During numerous time intervals, food consumption in male animals of test group 1-3 (500, 2500 and 10000 ppm) was lower when compared to the control group. As no dose-response relationship occurred the changes were assessed to be incidental and not related to treatment.
In female animals, mean food consumption in female animals of test group 3 (10000 ppm) was higher during the entire study period. The higher values were caused by the animals of cage No. 16, most likely related to spilling of food out of the tray. The values of cage No. 15 were within the range typical for animals of this strain and age. Therefore, the effect was assessed as being incidental and without toxicological relevance.




Specifically. three males (Nos. 31, 32 and 39) and three females (Nos. 72, 73 and 75) of test group 3 (10000 ppm) revealed a slight infiltration of the mucosa of mixed cells (granulocytes, macrophages and lymphocytes). The same animals also showed a submucosal edema, with occasionally inflammatory cells of the mucosa infiltrating the edematous submucosa. This finding was regarded to be an inflammation of the cecum and treatment related.

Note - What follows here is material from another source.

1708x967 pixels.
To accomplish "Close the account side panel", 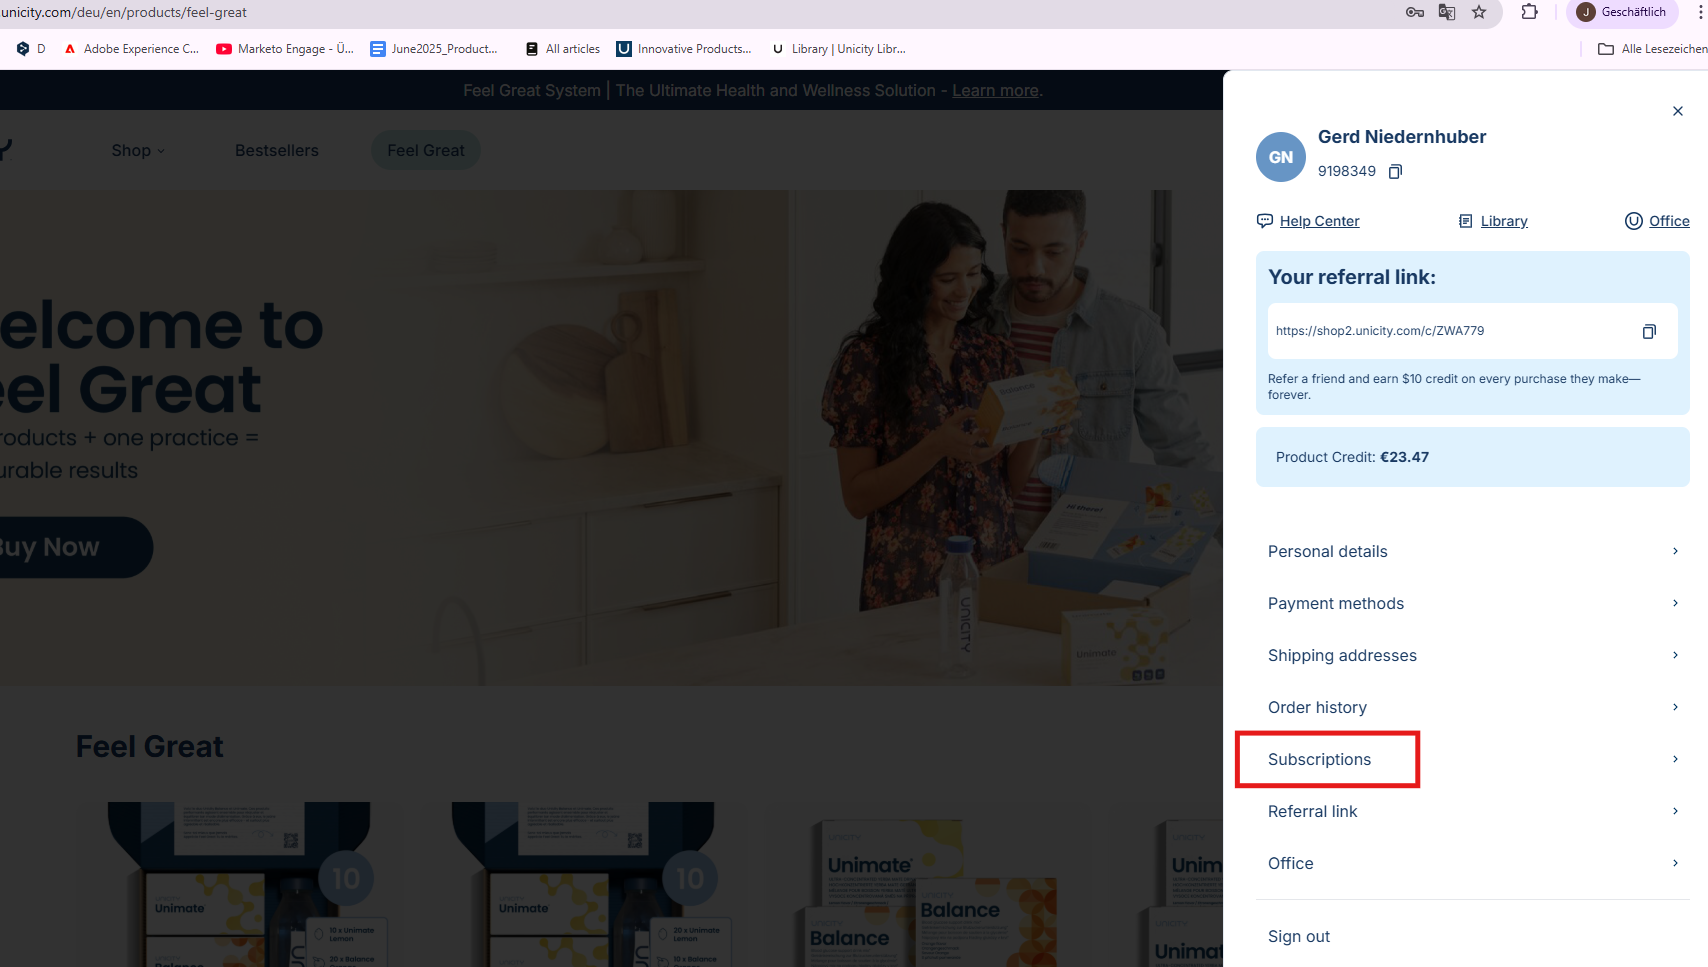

Other: No test substance-related effects on estrous cycle length and the number of cycles were obtained. Concerning motility of the sperms and incidence of abnormal sperms in the cauda epididymidis as well as sperm head counts in the testis and in the cauda epididymidis no treatment-related effects were observed.

Effect levels

open allclose all

Target system / organ toxicity

Any other information on results incl. tables

	Males				Females
Test group	0	1	2	3	0	1	2	3
(ppm)	0	500	2500	10000	0	500	2500	10000
No. of animals	10	10	10	10	10	10	10	10
Infiltrates, mixed cell, diffuse	0	0	0	3	0	0	0	3
Grade 2				3				3
Edema, submucosal				3				3
Grade 2				3				3

Table 1: Histopathology findings

	Male animals			Female animals
Test group	1	2	3	1	2	3
(ppm)	500	2500	10000	500	2500	10000
Terminal body weight	93%	90%*	83%**
Heart	93%	95%	88%**
Kidneys	95%	94%	86%**
Liver	90%	88%*	83%**
Spleen				114%*	123%*	111%

Table 2: Relevant effects on absolute organ weights and terminal body weight,*: p≤0.05, **: p≤0.01

	Male animals
Test group	1	2	3
(ppm)	500	2500	10000
Brain	105%	107%*	117%**
Epididymides	112%*	108%	118%**
Testes	110%*	111%	117%**

Table 3: Relevant effects on relative organ weights, *: p≤0.05, **: p≤0.01

Applicant's summary and conclusion

Conclusions:

The substance caused a local inflammation of the caecum at the highest dose group of 10000 ppm as shown by histopathology. Body weight gain was affected in males only. The NOAEL for 90-day feed exposure was identified as 2500 ppm (ca 170 - 193 mg/kg bw).